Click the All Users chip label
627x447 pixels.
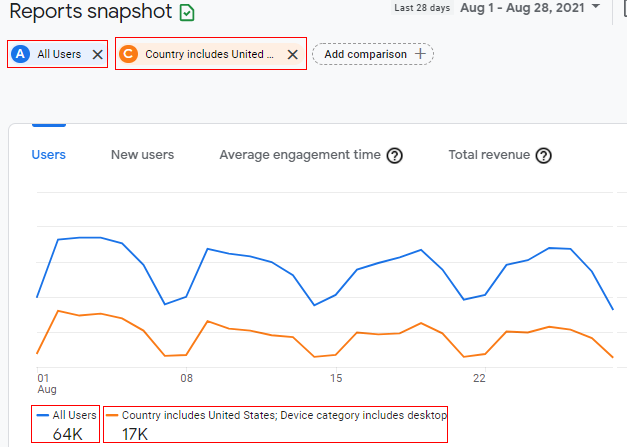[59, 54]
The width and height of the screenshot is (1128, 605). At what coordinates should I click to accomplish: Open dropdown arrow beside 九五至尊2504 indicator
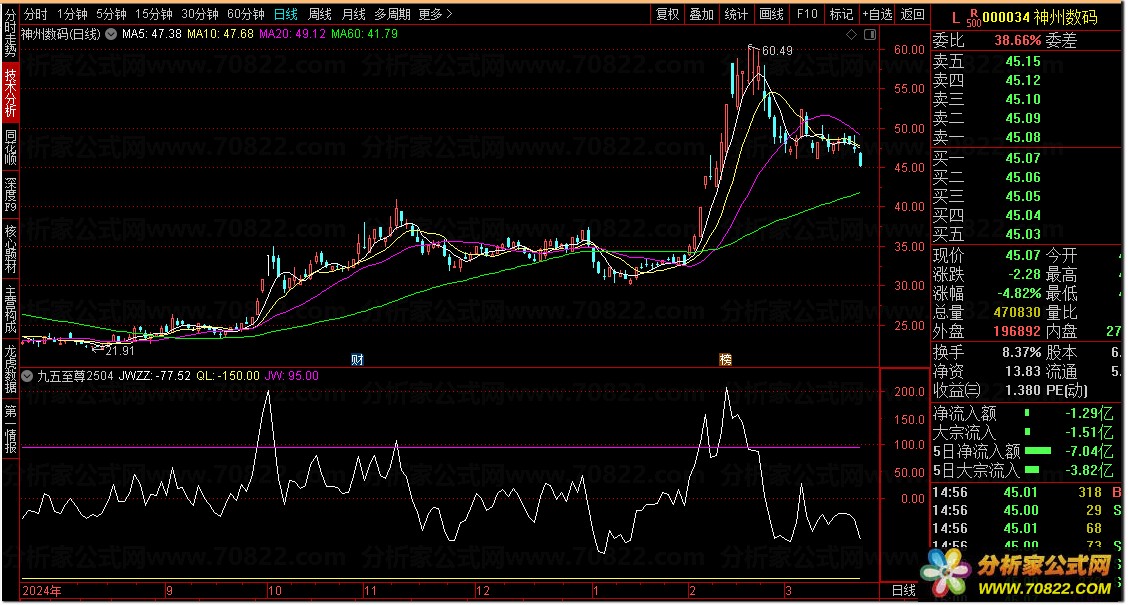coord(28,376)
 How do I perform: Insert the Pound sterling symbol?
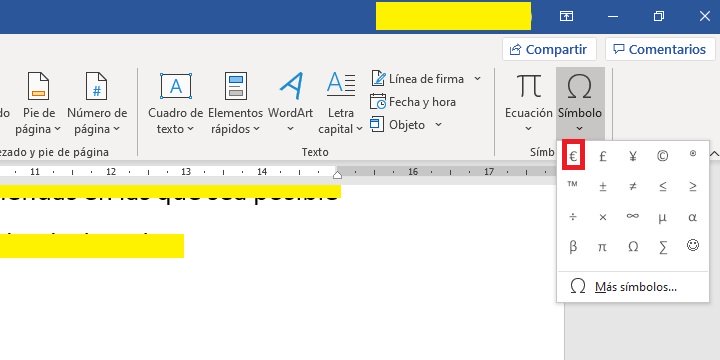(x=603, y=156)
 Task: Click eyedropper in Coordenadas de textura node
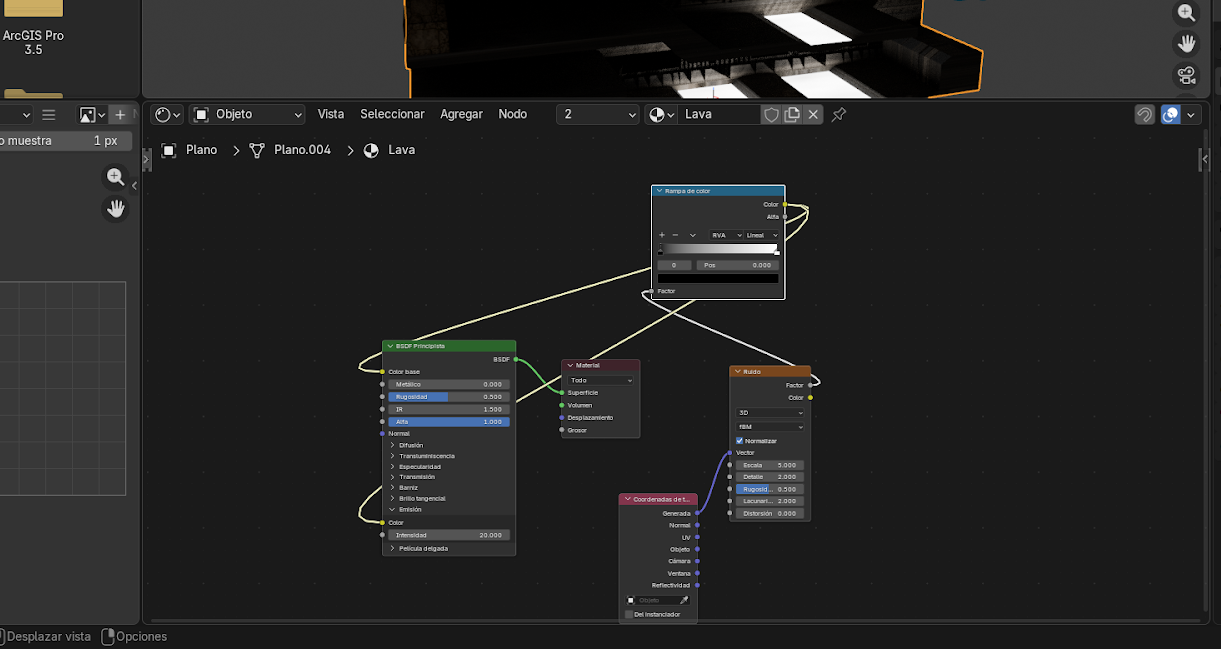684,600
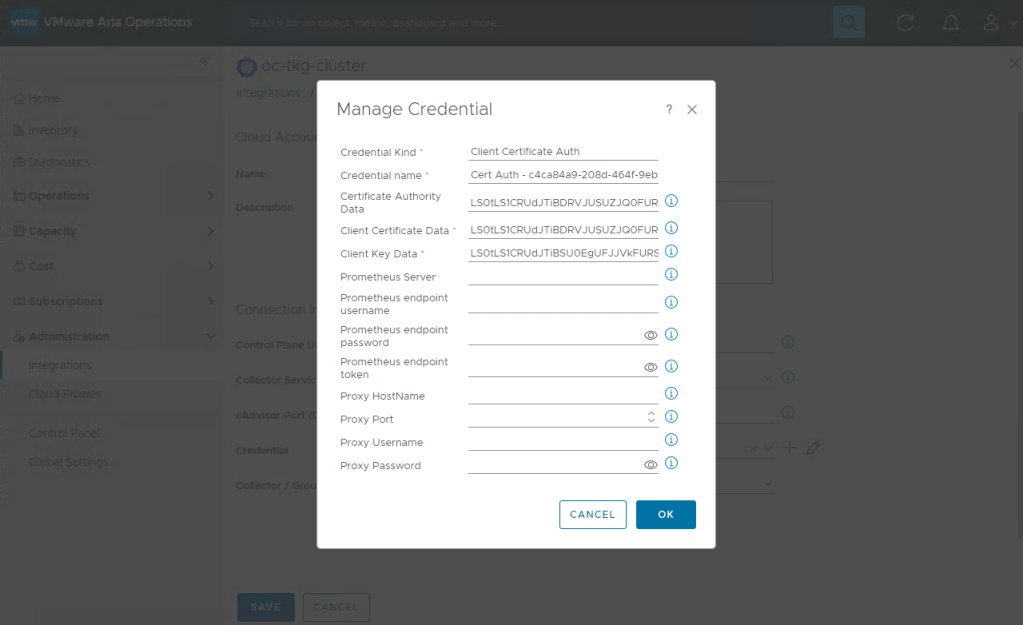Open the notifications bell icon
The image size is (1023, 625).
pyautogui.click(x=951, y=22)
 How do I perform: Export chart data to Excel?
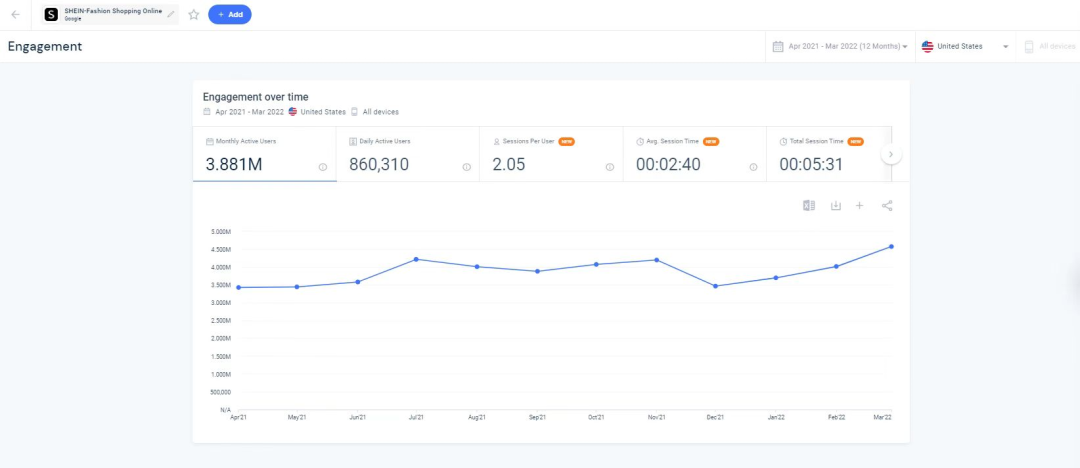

WHAT TO DO:
With the pictures removed, output the listing above exactly.

SOLUTION BELOW:
Click the All Users chip label
627x447 pixels.
[59, 54]
The width and height of the screenshot is (1128, 605). At what coordinates should I click to accomplish: Open dropdown arrow beside 九五至尊2504 indicator
coord(28,376)
 How do I perform: Insert the Pound sterling symbol?
(x=603, y=156)
 Task: Click eyedropper in Coordenadas de textura node
684,600
Open the notifications bell icon
The image size is (1023, 625).
pyautogui.click(x=951, y=22)
 How do I perform: Export chart data to Excel?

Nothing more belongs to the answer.